Before Transformation

(a) Before Transformation

After Transformation

(b) After Transformation

Fig. 10: An example of a Mispredicted Input changed to a Correctly Predicted Input by CodeImrpove

In the provided code snippet in Fig. 10, only one transformation was made improve prediction accuracy. Initially (lines 5-24), the while loop iterated with t--. In the transformed version (lines 5-24), the while loop was modified to decrement t within the loop condition (t = t - 1). This change made the model correctly predict the "runtime error".

Before Transformation

(a) Before Transformation

After Transformation

(b) After Transformation

Fig. 11: An example of a Mispredicted Input changed to a Correctly Predicted Input by CodeImrpove

In the provided code snippet in Figure 11, several transformations were made to improve prediction accuracy. Initially (lines 2-10, 19-25), the gcd function used a straightforward condition (if (a == 0)) and the lcm function checked for g == 1. In the transformed version (lines 2-10, 19-25), these conditions were replaced with more explicit expressions (if (!(0 != a)) and if (g == (913 - 912))). These changes made the model correctly predict "no defects".

Before Transformation

(a) Before Transformation

After Transformation

(b) After Transformation

Fig. 12: An example of a Mispredicted Input changed to a Correctly Predicted Input by CodeImrpove

In the provided code snippet in Fig. 12, several transformations were made to improve prediction accuracy. Initially (lines 9-24), variables were declared with specific initial values, and nested for loops were used for array operations. The min variable was initialized to 999999, and the outer loop on line 17 iterated with c++. In the transformed version (lines 9-32), the initial values for variables were changed to expressions like (1000267 - 268) for min and (451 - 451) for c.

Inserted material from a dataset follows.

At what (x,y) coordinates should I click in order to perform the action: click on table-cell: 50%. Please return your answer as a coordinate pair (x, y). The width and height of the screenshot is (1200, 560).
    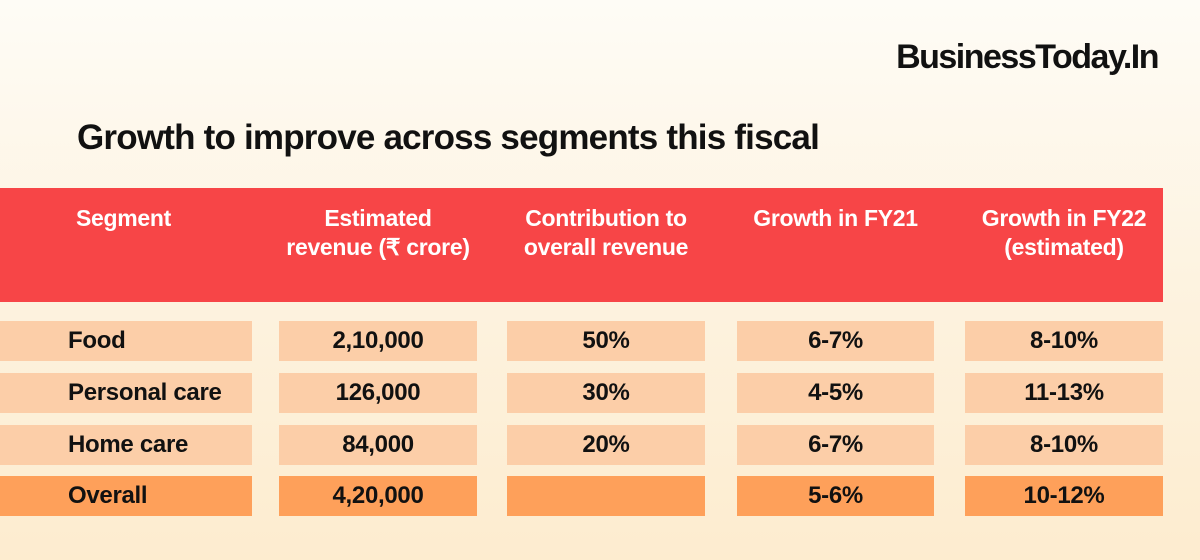
    Looking at the image, I should click on (606, 341).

The nested for loops were converted to while loops with increment operations (i = i + (410 - 409)). These changes model correctly predict the "wrong output".

Before Transformation

(a) Before Transformation

After Transformation

(b) After Transformation

Fig. 13: An example of a Mispredicted Input changed to a Correctly Predicted Input by CodeImrpove

In the provided code snippet in Fig. 14, several transformations were made to improve prediction accuracy. Initially (lines 5-18), the while loop iterated with t-- and declared multiple variables within the loop. The while loop on line 18 checked remainder != 0. In the transformed version (lines 5-30), the while loop was replaced with a for loop (for(; t--; )), and variable declarations were separated. The second while loop was also replaced with a for loop (for(; remainder != 0; )). These changes helped the model correctly predict the "wrong output".

Before Transformation

(a) Before Transformation

After Transformation

(b) After Transformation

Fig. 14: An example of a Mispredicted Input changed to a Correctly Predicted Input by CodeImrpove

In the code snippet provided in Fig. 14, the transformations focus on improving the structure and logic of the loops to correct the model's predictions. Specifically, the initial declaration of the array arr and the loop variables were changed from int i, j, k, n, rows; int arr[1005][1005]; to int arr[1005][1005]; int i; int j; int k; int n; int rows;. Additionally, the loop structures were changed from increment operators like i++ and j++ to expressions like i = i + 1 and j = j + 1.

Before Transformation

(a) Before Transformation

After Transformation

(b) After Transformation

Fig. 15: An example of a Mispredicted Input changed to a Correctly Predicted Input by CodeImrpove

In the provided code in Fig. 15, several transformation were undertaken by CodeImprove to improve prediction accuracy. Initially (lines 2-3, 6-8, 10-14), variables were declared together, loop initializations were concise, and the sum and pos variables were reset within nested loops. After transformation (lines 2-33), variable initializations were updated with modified constants, loops were adjusted (e.g., k = k + 1, i = i + 1), and constants were added to initialization. These changes lead to the correct prediction of a "timeout error".